The author compares launching big and launching small, but really they're apples and oranges. Yes, to launch big, you need to make a big splash and either be free or very low priced. But the alternative is still there: get the niche market, and launch slowly and by word of mouth of your users.

I don't think we're in a situation where you can't launch small and make a living.

2 comments

Those are good examples. I think there must be a difference in market for them than for what the author seems to want to sell. Basecamp, FogBugz and the like are business-oriented tools and businesses don't mind paying for something of value. They show that their audience is up for exactly what he wants.

Plus, with the cost of hosting a small service being so low, a service of this sort ought to be making a little money fairly quickly (maybe not to where you're making a decent living yet, but enough to work at it and get it there if it's something people want and will recommend).

Being a small software biz owner (and so someone who pays for software), I find the mindset of my friends, who can't fathom paying for anything, kind of strange.

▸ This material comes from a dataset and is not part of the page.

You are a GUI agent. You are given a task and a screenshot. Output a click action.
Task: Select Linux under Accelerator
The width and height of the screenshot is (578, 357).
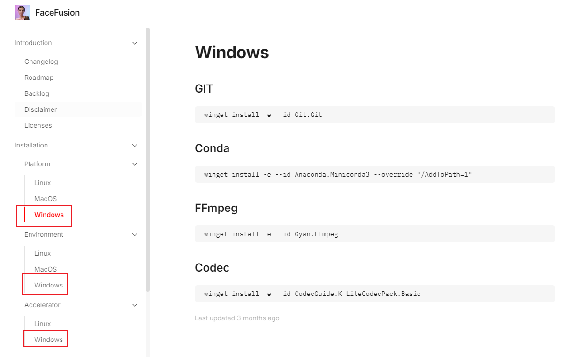pos(43,324)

Not that I pay for everything, but I would rather use a better tool for a fee than an inferior one that costs me time. And judging by the Basecamp numbers, I'm definitely not alone in that one.

More counterexamples: LiveJournal, Flickr, HotOrNot.
I forgot an obvious one that I pay for: SmugMug.
From a talk by Jeff Barr, Amazon's Web Services Evangelist:

Smugmug is one of the biggest customers for Amazon.com web services (meaning they could be invoiced if they wanted to be). However, they are billing everything on a American Express Platinum corporate credit card with the highest credit limit ($100K). Jeff says every month they probably earn three or four first-class tickets based on bonus points.

According to Jeff, their rate of growth is astonishing (Jeff said that they are storing about 15TB (yes, Terabytes) a month in S3). What happens to images in Smugmug ceases operations? Well, apparently the family has committed to a multi-generational commitment.

Another example is the blogspot competitor typepad.com: it does not offer free blog accounts: accounts start at $4.95 a month, and go up from there.